__TASK 1__.
Answer these questions about the forum thread below:
(a) According to the first comment, what could the writer buy once per year and scrap for less than the rent?
(b) According to the quote PaulHoule likes, what drove both groups?
(c) What does humbleMouse ask whether the researchers controlled for?
__TASK 2__. Reproduce the forum thread below word for word, from "The absurd thing" up to and including "cost that now.".

__PASSAGE TO READ__.
__________________________________________________
I don't really care about fancy food and toys and cars and blah. Yeah, they
are nice, but they are side effects of saving for housing and so on.

The absurd thing is how irrelevant and cheap they are. I could buy a brand new
car once per year and scrap it for less than my rent. Ace.

A tiny tiny number of people find themselves in a position in which they have
the choice to accumulate 'more than they need'. We used to call them
millionaires, but suburban homes are starting to cost that now.

------
PaulHoule
I like the quote "both groups were driven by the same thing: not by how much
they need, but by how much work they could withstand."

------
WalterSear
>Nonetheless, the researchers note that productivity rates have risen, which
theoretically lets many people be just as comfortable as previous generations
while working less. Yet they choose not to.

Oh, ffs.

------
humbleMouse
This is hilarious. Definitely can see what they are talking about. Did they
control for how much people like chocolate and sweets?
__________________________________________________
__RECORDED DATA__.
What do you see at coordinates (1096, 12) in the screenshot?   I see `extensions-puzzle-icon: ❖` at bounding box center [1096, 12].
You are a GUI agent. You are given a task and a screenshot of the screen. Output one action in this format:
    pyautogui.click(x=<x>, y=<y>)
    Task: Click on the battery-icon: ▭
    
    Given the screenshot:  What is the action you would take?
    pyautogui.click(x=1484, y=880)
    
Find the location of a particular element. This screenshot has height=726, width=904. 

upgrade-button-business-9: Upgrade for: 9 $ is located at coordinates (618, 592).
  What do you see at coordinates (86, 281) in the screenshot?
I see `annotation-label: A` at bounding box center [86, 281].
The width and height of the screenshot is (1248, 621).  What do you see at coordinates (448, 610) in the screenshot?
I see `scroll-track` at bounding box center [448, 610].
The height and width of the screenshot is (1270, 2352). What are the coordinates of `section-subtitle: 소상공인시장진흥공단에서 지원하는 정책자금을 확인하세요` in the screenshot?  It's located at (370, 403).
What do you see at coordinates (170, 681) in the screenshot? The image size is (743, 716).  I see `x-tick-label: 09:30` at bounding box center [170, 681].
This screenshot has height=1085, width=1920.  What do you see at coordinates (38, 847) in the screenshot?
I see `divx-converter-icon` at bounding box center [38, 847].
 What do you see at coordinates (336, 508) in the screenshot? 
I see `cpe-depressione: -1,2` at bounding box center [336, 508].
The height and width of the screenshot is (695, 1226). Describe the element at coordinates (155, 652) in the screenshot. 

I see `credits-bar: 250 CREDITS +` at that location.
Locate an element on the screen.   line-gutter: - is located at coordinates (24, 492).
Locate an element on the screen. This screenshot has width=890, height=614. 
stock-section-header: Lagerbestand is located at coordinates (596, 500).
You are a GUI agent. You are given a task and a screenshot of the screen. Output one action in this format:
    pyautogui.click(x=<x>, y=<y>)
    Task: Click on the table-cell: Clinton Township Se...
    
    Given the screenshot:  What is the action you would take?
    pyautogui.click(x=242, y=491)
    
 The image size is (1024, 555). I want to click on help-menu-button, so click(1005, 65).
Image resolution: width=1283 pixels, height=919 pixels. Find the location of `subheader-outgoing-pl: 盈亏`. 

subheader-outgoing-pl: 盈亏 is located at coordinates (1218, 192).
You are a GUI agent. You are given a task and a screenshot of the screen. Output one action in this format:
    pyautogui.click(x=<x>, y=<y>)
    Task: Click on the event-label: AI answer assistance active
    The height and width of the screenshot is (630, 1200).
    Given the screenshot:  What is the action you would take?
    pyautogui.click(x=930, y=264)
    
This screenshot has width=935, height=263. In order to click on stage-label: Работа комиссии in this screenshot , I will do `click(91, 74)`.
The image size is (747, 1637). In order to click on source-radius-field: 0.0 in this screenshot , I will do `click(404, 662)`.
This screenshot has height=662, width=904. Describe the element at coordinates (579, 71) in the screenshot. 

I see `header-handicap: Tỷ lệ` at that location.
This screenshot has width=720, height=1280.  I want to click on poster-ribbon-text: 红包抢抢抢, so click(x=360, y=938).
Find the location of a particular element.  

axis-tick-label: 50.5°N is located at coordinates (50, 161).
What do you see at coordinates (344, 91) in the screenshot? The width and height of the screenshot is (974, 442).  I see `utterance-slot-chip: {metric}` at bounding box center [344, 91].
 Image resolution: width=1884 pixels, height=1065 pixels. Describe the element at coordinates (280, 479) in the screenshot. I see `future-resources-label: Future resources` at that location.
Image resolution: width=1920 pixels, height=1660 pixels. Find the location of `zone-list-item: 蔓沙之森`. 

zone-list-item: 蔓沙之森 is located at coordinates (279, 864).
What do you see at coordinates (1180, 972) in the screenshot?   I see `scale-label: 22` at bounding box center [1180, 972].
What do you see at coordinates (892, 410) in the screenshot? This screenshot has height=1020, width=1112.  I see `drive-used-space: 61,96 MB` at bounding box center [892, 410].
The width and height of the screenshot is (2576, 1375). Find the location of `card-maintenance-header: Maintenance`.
__________________________________________________
__TASK SOLUTION 1__.
(a) A brand new car.
(b) Not how much they need, but how much work they could withstand.
(c) How much people like chocolate and sweets.

__TASK SOLUTION 2__.
The absurd thing is how irrelevant and cheap they are. I could buy a brand new
car once per year and scrap it for less than my rent. Ace.

A tiny tiny number of people find themselves in a position in which they have
the choice to accumulate 'more than they need'. We used to call them
millionaires, but suburban homes are starting to cost that now.